The siege of Maastricht was the last and most major military action during the campaign. The siege itself lasted from 9 June until 22 August, the siege was fought between the Dutch States Army led by Frederick and Horace Vere and the combined forces of the Spanish and Imperial armies. The outnumbered Dutch forces successfully besieged the city, bringing it under Dutch control.

==Aftermath==
Even though the campaign was a success for the Dutch, the cities of Venlo and Roermond would be recaptured by Spanish forces under Cardinal-Infante Ferdinand during his counter-offensive in the summer of 1637. The Cardinal-Infante would also fully cut off Maastricht through doing so and prevent any further Dutch attacks from the Meuse in the future. The city of Maastricht would be besieged again in 1634 by Spanish forces, but without success. The campaign resulted in Maastricht falling entirely into Dutch hands. Maastricht would become one of the most important Dutch fortresses and was besieged in 1673, 1676, 1748, 1793 and 1794.

==Sources==
- Roberts, Andrew (2020). "De grootste veldheren uit de vroegmoderne tijd, 1584-1865"
- Kollewijn, A.M. (1878). "Leerboek der vaderlandsche geschiedenis, Volume 1"
- Graddesz Hellinga, Gerben (2016). "Geschiedenis van Oranje: de canon van ons Koninklijk Huis"
- Wagenaar, Jan (1754). "Vaderlandsche historie: vervattende de geschiedenissen der nu Vereenigde Nederlanden, inzonderheid die van Holland, van de vroegste tyden af: Uit de geloofwaardigste schryvers en egte gedenkstukken samengesteld.
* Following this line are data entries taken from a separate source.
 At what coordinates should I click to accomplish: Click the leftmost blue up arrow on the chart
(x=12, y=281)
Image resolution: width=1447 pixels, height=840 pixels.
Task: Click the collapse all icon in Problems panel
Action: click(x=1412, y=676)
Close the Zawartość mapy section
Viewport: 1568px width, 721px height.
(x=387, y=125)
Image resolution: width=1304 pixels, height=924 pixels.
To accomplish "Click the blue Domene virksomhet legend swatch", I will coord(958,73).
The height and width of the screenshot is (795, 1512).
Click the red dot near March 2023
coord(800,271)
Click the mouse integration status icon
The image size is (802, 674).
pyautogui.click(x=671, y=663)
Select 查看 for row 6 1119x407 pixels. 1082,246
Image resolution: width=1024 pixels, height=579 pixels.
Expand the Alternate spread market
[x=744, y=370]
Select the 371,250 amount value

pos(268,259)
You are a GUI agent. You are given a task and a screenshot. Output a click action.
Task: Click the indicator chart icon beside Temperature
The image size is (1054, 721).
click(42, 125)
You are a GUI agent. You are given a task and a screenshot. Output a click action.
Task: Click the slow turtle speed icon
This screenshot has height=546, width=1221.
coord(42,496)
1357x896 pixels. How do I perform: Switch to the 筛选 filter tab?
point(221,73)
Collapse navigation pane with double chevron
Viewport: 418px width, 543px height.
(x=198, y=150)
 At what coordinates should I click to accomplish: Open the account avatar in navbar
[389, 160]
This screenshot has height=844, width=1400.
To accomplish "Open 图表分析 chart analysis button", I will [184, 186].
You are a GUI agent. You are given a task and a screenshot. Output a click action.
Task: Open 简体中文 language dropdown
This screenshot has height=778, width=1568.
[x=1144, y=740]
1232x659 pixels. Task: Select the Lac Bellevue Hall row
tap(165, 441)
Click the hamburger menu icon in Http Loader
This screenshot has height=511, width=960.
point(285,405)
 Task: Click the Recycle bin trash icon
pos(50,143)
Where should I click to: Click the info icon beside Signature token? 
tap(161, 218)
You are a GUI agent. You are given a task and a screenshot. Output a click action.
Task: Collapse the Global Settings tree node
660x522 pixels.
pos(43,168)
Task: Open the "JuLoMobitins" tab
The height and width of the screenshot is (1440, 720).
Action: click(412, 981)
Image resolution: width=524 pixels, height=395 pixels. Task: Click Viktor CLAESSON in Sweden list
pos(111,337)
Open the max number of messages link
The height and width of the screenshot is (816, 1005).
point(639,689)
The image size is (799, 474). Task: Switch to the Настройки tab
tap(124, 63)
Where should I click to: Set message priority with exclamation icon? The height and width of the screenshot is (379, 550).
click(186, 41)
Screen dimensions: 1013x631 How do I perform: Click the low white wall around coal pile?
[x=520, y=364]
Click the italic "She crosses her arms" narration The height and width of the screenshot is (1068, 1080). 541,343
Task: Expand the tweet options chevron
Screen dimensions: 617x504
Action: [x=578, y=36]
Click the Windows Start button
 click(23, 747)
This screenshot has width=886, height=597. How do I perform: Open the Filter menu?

Met konstplaaten en kaarten opgehelderd, Volume 11"
- Vereeniging "Die Haghe" (1896). "Catalogus van de tentoonstelling ter herinnering aan den 300jarigen geboortedag van Constantijn Huygen"
- Krugten, Hermanus (1875). "Het mirakuleus beeld van Onze Lieve Vrouw in 't Zand te Roermond en de waardige Joanna van Randenraedt"
- Parker, Geoffrey (1990). "The Dutch Revolt"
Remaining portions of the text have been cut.